Em resultado desta reposição parcial imposta pelo Tribunal Constitucional, as despesas com pessoal na administração central sobem dos 481,6 milhões de euros previstos em 2012 para 550,5 milhões para o ano, de 10% para 10,4% do PIB. Mas estes números explicam-se também pelo facto de a esmagadora maioria das carreiras estarem congeladas, de os próprios salários não aumentarem desde que entrou em vigor o programa de ajustamento da troika e de se manter em 2013 a redução salarial entre 3,5% e 10% para salários acima de 1500 euros brutos.
A tendência de redução de pessoal só se iniciou de forma consistente de 2009 para 2010, quando pela primeira vez se começou a registar uma tendência notória de redução de efectivos quer na administração central quer na local e regional. Em 1988 havia 405 mil trabalhadores na administração central, em 1991 509 mil, em 1996, quando foi feita a integração dos falsos recibos verdes – havia situações que se mantinham neste regime há mais de dez anos – o número de trabalhadores subiu para 500,5 mil, em 1999 para 566 mil, em 2005 para 578,4 mil, em 2007 para 536 mil, em 2008 para 528,7 mil e em 2009 para 529 mil.
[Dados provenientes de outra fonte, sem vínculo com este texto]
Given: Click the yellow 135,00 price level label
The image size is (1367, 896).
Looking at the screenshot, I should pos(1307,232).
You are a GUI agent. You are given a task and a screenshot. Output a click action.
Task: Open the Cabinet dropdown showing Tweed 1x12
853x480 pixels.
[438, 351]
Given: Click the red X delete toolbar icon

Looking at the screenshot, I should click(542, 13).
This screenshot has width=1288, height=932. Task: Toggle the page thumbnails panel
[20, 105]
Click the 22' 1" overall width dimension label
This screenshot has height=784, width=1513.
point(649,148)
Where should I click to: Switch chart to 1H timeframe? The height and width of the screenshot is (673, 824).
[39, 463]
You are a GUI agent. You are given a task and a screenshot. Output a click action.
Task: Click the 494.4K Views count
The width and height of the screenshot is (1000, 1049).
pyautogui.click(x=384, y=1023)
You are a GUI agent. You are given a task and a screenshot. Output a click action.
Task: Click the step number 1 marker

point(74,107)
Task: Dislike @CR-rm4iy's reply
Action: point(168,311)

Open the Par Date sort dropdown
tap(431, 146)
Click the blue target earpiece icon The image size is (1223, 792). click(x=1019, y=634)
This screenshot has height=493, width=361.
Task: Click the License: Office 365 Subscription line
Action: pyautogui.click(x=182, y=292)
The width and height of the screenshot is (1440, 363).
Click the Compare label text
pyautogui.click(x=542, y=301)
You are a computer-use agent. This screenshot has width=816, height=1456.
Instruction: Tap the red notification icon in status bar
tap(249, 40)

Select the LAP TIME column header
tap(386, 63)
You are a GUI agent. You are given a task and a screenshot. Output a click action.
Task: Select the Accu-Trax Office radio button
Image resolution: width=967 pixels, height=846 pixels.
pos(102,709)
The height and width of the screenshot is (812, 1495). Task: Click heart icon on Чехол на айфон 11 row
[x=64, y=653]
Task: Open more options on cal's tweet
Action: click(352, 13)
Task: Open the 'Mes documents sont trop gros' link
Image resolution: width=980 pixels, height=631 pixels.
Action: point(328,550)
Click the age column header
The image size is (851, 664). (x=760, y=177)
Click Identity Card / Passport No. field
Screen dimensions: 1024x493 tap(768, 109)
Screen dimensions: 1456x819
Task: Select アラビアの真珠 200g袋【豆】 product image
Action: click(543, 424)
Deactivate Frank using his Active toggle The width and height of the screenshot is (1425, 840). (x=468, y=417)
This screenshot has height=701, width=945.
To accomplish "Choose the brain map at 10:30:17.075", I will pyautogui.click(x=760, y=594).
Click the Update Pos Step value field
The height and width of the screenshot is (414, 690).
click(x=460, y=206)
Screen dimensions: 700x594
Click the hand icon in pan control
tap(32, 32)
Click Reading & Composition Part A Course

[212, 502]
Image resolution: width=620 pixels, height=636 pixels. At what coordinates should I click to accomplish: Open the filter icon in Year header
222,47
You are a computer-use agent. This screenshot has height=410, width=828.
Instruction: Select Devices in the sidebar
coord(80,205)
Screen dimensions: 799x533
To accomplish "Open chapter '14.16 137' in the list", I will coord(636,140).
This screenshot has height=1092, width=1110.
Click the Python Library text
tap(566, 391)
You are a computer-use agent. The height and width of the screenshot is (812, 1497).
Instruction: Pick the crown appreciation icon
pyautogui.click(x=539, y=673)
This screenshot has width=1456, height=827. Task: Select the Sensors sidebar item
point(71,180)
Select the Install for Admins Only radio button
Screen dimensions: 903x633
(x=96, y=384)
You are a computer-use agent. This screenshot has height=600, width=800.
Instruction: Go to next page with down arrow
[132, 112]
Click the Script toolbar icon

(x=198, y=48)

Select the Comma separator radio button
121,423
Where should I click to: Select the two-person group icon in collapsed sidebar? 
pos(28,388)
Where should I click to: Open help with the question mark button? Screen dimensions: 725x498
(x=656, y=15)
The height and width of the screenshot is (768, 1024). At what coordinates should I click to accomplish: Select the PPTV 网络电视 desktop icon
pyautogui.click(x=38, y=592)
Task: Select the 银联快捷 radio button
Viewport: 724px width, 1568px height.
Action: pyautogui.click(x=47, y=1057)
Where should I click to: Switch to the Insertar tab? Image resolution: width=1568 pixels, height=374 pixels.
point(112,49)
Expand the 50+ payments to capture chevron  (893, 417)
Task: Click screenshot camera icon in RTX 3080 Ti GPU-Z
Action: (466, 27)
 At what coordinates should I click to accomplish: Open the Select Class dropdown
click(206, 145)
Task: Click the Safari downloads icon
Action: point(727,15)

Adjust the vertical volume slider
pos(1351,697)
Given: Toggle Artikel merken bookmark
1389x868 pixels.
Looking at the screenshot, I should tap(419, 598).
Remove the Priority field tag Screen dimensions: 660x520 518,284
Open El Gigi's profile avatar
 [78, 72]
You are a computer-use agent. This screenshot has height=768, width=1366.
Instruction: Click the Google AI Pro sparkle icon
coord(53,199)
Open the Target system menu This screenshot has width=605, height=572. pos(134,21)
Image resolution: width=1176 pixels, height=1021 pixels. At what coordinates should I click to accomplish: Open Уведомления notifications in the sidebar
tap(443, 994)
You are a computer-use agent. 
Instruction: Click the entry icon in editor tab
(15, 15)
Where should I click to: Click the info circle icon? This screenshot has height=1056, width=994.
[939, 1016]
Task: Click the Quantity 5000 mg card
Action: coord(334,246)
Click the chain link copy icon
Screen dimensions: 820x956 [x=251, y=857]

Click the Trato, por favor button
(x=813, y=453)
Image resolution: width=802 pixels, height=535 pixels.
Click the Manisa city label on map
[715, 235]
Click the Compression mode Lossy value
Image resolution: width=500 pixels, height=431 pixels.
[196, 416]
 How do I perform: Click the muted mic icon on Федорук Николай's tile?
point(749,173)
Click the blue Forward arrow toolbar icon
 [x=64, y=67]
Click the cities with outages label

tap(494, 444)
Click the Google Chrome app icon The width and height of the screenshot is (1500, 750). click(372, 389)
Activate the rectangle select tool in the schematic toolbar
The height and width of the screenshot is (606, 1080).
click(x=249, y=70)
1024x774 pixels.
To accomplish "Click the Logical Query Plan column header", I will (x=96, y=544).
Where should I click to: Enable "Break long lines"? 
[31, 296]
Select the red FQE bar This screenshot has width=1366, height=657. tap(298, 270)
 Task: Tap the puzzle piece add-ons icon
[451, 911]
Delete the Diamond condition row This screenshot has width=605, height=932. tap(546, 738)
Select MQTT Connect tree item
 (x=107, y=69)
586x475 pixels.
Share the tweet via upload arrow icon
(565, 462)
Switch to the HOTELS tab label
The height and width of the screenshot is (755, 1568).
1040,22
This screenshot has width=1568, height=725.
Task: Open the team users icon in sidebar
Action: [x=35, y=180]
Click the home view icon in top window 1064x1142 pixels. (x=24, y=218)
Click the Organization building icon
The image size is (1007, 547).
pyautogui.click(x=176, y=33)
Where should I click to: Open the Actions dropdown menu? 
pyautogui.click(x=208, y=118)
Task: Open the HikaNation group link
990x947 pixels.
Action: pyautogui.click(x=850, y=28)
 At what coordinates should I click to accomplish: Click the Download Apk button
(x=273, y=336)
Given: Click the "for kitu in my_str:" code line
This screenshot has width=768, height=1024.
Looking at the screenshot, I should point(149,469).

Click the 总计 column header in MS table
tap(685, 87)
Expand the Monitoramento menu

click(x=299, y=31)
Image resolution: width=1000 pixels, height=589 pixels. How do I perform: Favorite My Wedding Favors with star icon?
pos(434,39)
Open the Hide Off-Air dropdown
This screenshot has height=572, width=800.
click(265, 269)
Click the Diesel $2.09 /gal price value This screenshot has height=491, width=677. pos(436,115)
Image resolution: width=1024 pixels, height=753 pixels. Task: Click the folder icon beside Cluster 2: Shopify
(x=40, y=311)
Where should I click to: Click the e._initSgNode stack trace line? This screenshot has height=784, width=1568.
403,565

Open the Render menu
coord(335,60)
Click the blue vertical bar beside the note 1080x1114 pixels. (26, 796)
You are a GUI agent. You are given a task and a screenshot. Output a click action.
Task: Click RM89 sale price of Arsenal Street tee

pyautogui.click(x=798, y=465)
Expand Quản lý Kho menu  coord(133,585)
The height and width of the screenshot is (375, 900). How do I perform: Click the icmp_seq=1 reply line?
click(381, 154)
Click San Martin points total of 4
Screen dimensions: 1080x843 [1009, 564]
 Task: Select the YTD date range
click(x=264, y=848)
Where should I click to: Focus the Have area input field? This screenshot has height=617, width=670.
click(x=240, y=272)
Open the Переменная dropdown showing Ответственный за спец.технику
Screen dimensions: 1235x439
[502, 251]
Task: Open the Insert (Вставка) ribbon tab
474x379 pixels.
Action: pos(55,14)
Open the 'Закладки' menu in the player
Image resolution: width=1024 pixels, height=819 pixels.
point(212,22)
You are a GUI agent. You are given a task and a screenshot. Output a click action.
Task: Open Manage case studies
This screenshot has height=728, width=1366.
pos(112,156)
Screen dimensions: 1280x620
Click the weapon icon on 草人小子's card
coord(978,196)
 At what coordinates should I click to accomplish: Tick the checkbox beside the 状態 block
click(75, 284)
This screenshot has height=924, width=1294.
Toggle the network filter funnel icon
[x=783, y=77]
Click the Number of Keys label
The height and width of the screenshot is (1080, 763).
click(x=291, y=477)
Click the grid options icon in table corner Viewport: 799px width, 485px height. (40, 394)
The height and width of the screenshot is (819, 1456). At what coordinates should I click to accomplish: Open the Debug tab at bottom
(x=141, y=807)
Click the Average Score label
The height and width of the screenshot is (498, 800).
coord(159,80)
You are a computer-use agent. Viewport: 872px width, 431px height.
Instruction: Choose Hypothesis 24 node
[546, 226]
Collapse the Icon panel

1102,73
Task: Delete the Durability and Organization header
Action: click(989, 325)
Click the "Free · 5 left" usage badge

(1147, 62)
O executivo já veio dizer que quer reduzir o número de trabalhadores na administração central para menos de 400 mil no final de 2014. Resta saber o que vai acontecer depois do programa de ajustamento da troika, quando já não for possível congelar e cortar nestes vencimentos. Aí sim, será possível aferir se houve ou não uma reforma estrutural na administração pública ou se o fosso entre salários no privado e no público vai continuar a ser um dos maiores da União Europa.